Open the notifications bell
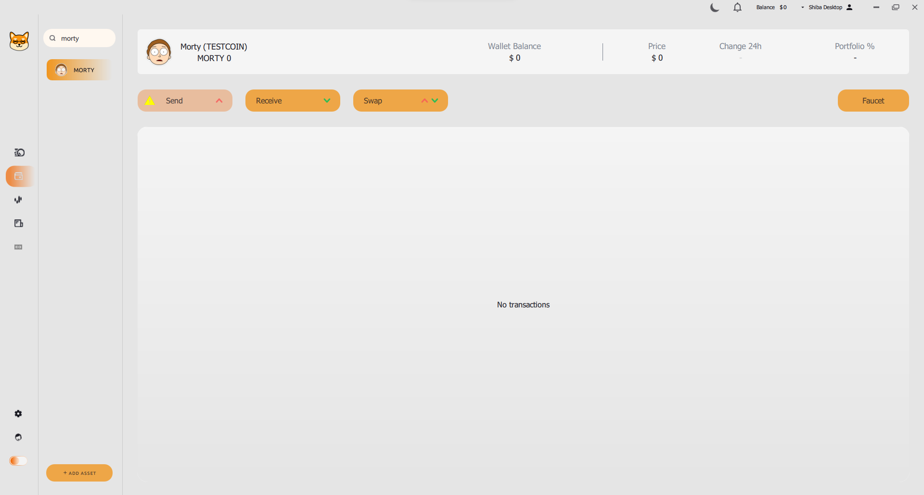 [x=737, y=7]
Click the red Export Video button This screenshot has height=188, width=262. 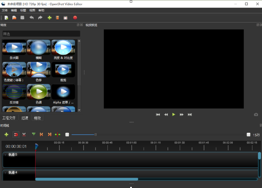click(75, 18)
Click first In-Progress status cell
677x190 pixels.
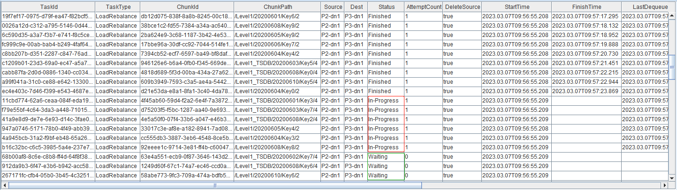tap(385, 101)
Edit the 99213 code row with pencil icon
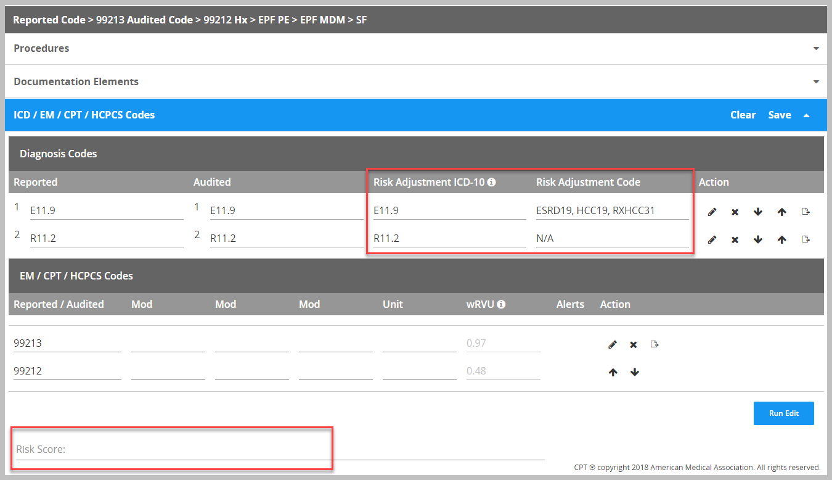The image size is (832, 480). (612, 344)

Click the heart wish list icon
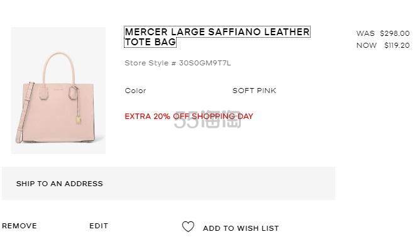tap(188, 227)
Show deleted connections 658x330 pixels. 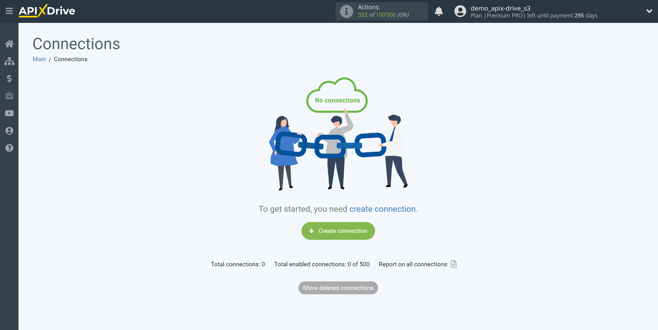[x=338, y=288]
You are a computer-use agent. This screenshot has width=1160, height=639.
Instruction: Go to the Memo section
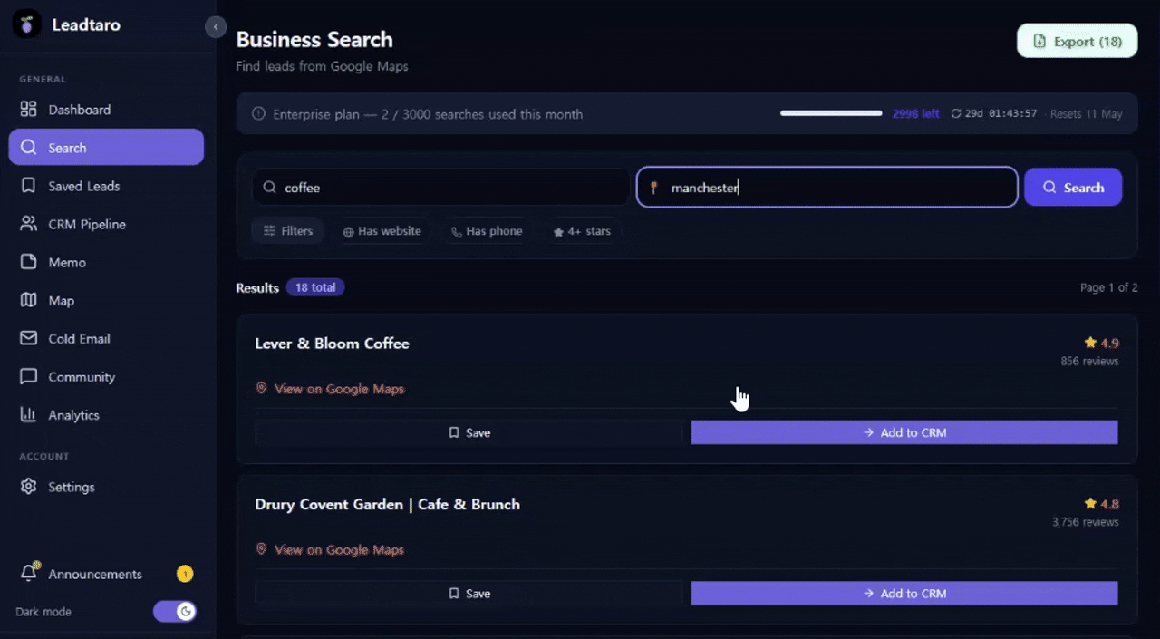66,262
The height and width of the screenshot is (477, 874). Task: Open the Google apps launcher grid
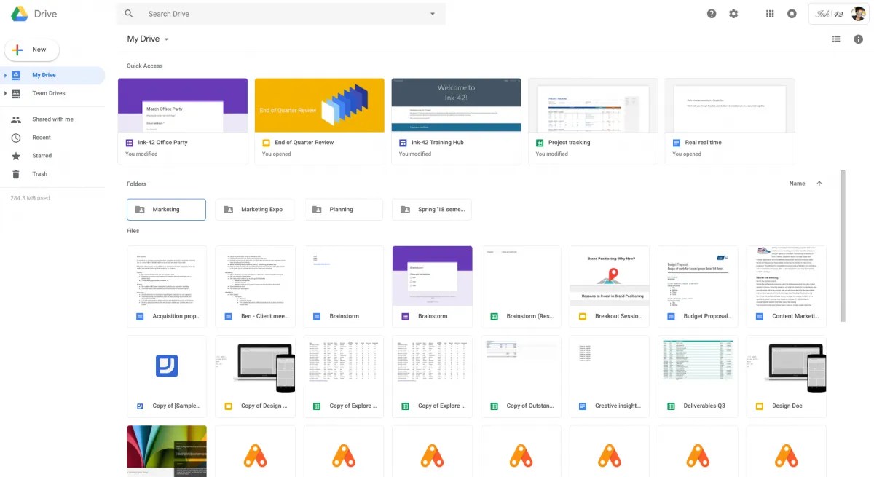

---*---

* [WHAT THE EXERCISE ASKS] Beginning at the line that holds "Instruction: Go to the Memo section" and ending with the last line of the entries, please set down each line exactly, leaving every picture out.

* [ANSWER AREA]
Instruction: Go to the Memo section
66,262
The height and width of the screenshot is (477, 874). Task: Open the Google apps launcher grid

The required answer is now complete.